Pick out each line of the items below that contains the word "pixel", and copy those lines.

----

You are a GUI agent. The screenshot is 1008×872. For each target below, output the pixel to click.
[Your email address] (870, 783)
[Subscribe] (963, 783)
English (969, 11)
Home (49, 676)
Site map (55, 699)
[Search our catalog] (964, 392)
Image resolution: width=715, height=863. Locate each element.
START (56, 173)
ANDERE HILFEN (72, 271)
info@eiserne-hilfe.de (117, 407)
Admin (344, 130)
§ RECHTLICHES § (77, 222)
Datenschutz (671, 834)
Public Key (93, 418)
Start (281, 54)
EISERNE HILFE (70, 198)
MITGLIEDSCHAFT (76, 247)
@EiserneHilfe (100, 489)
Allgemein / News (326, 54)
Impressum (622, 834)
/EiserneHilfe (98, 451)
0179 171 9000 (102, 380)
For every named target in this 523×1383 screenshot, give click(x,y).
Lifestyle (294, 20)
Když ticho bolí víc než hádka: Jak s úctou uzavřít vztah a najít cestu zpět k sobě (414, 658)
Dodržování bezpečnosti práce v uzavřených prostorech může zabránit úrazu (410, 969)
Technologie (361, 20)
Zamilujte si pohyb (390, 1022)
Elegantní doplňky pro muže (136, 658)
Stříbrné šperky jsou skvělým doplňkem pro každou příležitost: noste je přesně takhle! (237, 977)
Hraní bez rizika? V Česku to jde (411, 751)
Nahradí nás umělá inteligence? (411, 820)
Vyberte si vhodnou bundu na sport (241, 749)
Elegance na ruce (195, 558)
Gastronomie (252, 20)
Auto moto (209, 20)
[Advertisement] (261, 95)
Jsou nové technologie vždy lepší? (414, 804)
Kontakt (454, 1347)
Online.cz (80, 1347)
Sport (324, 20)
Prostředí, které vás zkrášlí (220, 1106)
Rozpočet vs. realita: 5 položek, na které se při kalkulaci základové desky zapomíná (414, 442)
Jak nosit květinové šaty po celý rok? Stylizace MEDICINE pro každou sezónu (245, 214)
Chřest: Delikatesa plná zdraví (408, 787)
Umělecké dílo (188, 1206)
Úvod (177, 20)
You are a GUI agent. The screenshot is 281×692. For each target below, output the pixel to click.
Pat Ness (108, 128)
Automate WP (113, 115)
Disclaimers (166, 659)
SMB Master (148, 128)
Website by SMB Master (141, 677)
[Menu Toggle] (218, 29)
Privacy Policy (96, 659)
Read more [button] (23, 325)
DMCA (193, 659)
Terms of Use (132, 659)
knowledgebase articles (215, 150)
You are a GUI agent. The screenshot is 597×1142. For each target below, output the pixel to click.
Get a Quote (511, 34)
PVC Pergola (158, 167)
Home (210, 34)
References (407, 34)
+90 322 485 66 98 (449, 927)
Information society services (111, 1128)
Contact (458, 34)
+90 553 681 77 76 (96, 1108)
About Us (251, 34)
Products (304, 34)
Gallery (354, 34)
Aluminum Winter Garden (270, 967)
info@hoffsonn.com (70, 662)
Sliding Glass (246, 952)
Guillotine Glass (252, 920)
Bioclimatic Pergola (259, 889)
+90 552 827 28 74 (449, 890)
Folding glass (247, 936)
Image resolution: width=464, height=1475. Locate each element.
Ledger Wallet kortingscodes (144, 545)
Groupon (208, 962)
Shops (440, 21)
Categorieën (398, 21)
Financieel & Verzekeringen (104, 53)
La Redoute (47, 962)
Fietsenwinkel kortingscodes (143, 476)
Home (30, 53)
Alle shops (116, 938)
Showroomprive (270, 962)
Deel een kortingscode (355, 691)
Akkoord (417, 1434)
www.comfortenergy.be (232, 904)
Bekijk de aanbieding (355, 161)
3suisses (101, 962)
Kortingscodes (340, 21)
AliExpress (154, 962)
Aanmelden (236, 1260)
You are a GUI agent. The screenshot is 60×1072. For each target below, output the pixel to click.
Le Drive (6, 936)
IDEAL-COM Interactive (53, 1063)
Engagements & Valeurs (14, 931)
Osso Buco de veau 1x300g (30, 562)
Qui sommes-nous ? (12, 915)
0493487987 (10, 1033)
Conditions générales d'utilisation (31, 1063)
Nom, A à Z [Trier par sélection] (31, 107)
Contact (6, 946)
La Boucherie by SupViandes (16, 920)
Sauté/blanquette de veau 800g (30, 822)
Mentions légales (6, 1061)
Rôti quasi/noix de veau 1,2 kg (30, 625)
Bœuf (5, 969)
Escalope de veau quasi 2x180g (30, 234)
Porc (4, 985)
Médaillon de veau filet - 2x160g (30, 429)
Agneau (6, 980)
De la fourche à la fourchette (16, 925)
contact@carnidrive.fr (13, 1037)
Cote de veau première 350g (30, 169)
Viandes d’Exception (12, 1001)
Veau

----

• FULL ANSWER:
You are a GUI agent. The screenshot is 1008×872. For each target below, output the pixel to click.
You are a GUI agent. The screenshot is 281×692. For each target below, output the pixel to click.
You are a GUI agent. The screenshot is 597×1142. For each target below, output the pixel to click.
You are a GUI agent. The screenshot is 60×1072. For each target below, output the pixel to click.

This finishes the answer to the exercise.